Plenary Sessions

Day 1, 8:30 am – 10:30 am, Plenary Session

Library Visions of the Future

The library is fundamental to scholarship and the transmission of knowledge. The digital revolution is transforming research, teaching, and scholarly communication. It has also been transforming the library, as ever larger parts of the collection become available in digital formats, and as researchers make new demands on digital resources. In this plenary leaders of national libraries in China, Taiwan, Japan, and Korea are invited to address their library’s strategies for dealing with the digital world. What do they see as the possibilities and challenges now and in the future? In asking the leaders to address these questions, we hope that all present will consider the value of the various models these libraries are creating from a comparative perspective. The business model for the many text databases, of books and journals, that have been created commercially is based on licensing to libraries, putting strains on library budgets. But at the same time, scholars and research centers have created many widely-used non-commercial databases, tools, and platforms. However, many of these cannot easily be sustained by their creators. What should be the library’s role relative to these assets created outside of the library? Finally, how can libraries take advantage of the low cost of scholarly communication in a digital environment to share metadata and content across national boundaries?

  • Yang Jidong, Librarian of the Harvard-Yenching Library (Chair)
  • Martha Whitehead,  Vice President for the Harvard Library and University Librarian and Roy E. Larsen Librarian of the Faculty of Arts and Sciences
  • Tseng Shu-hsien, Director General, National Central Library, Taiwan
  • Liu Wei, Vice Director, Shanghai Library, China
  • Bùi Thu Hằng, Director of the Library, University of the Social Sciences and Humanities, Vietnam National University-Ho Chi Minh
  • Onuma Tahee, Assistant Director, Digital Information Planning Division, National Diet Library, Japan
  • Kim Suejeong, Director of Digital Initiatives Division, National Library of Korea
  • Lauran R. Hartley,  Director of the Modern Tibetan Studies Program, Columbia University

Day 1, 1:30 pm – 3:30 pm, Plenary Session

Overview Digital Humanities for East Asian Studies

Although digital technologies transcend language, their application is to specific languages and cultures. The purpose of this plenary is to discuss the past, present, and most importantly the future of the digital humanities and digital scholarship around the world, with a focus on East Asia, to map out our paths and questions forward. What and when were the first developments in a particular language or national environment? What new trends (e.g., keywords, methods, tools, and questions) are leading recent developments? Where are the areas of limitations and opportunities for new innovation? What research tools, methods, and avenues are particularly promising? What possibilities of collaboration–transnational, translingual and or/trans-platform–lie ahead of us?

**Tasks to perform**
a. Reproduce verbatim the part of the plenary sessions program that opens with the words containing "Although digital technologies" and closes with "ahead of us?".
b. Pick up the plenary sessions program after its final sentence and write what would come next.
The items that come after this point have no connection to the plenary sessions program.

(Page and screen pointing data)
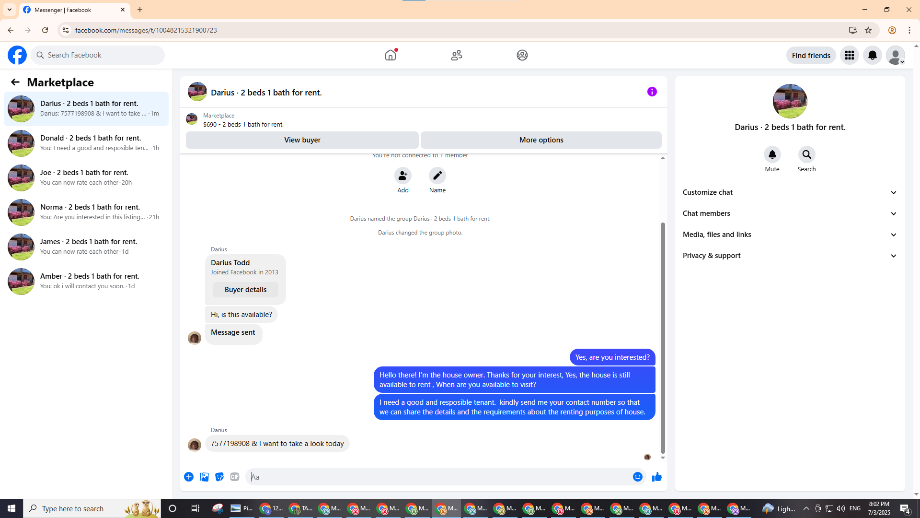The width and height of the screenshot is (920, 518).
Task: Attach a photo using image icon
Action: [x=204, y=477]
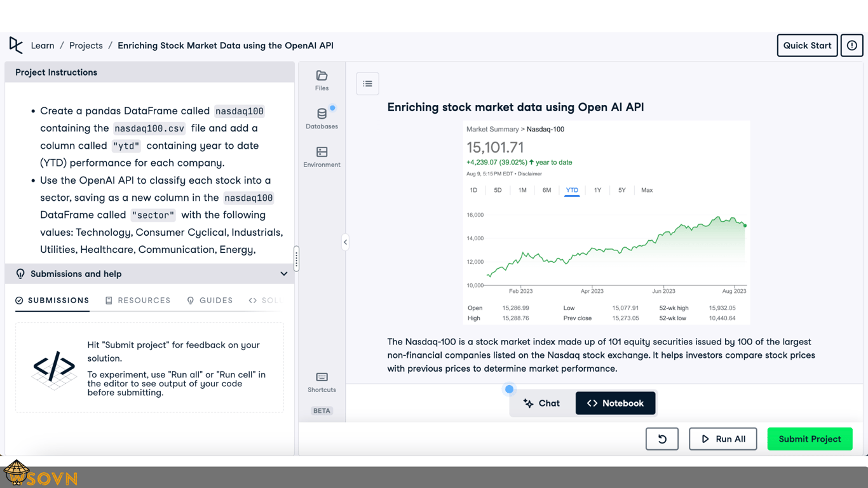Open Quick Start
The width and height of the screenshot is (868, 488).
point(807,45)
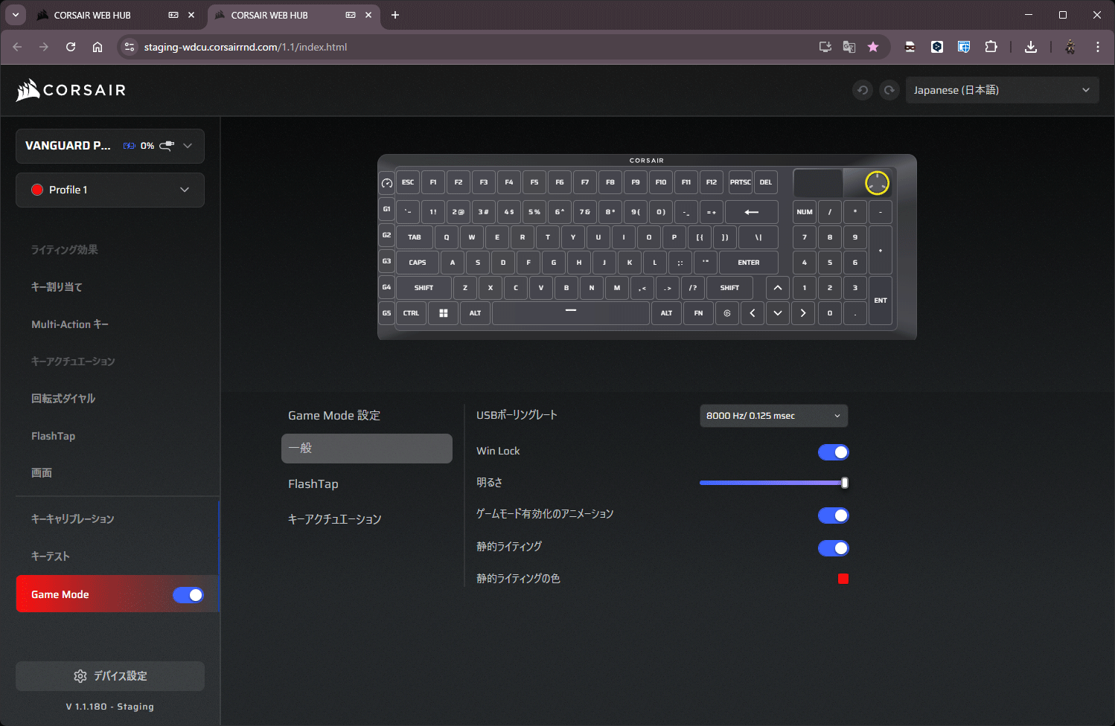Toggle the Win Lock switch

click(x=833, y=452)
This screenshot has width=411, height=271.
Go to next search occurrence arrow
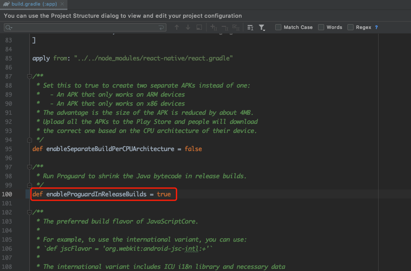(188, 27)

**Answers by task**
a.
Although digital technologies transcend language, their application is to specific languages and cultures. The purpose of this plenary is to discuss the past, present, and most importantly the future of the digital humanities and digital scholarship around the world, with a focus on East Asia, to map out our paths and questions forward. What and when were the first developments in a particular language or national environment? What new trends (e.g., keywords, methods, tools, and questions) are leading recent developments? Where are the areas of limitations and opportunities for new innovation? What research tools, methods, and avenues are particularly promising? What possibilities of collaboration–transnational, translingual and or/trans-platform–lie ahead of us?

b.
  • Si Nae Park, Harvard University (Chair)
  • Hsiang Jieh, on Taiwan
  • Nagasaki Kiyonori, on Japan
  • Javier Cha, on Korea
  • Hung Jen Jou, on Buddhist Studies
  • Xu Yongming, on China
  • Nguyen Thi Minh Trung, on Vietnam
  • Paul Vierthaler, on Europe and North America

Day 2, 8:30 am – 10:30 am, Plenary Session

Research Centers Visions for the Future

Scholars have long been creating databases, tools, and platforms to support teaching and research in a digital environment.  These efforts are already having an impact on how research is organized and institutionalized.  New Digital Humanities research centers are being established, both within existing research centers and as independent academic units. How should such centers define their responsibility and scope? How should they relate to the library? How should they choose which projects to support? How can they sustain successful projects over the long term? What models for funding a new and distinctive research enterprise can be developed?  What principles should guide a center in making decision about preserving digital projects even after their “shelf-life” is over?

  • Michael Szonyi, Harvard University (Chair)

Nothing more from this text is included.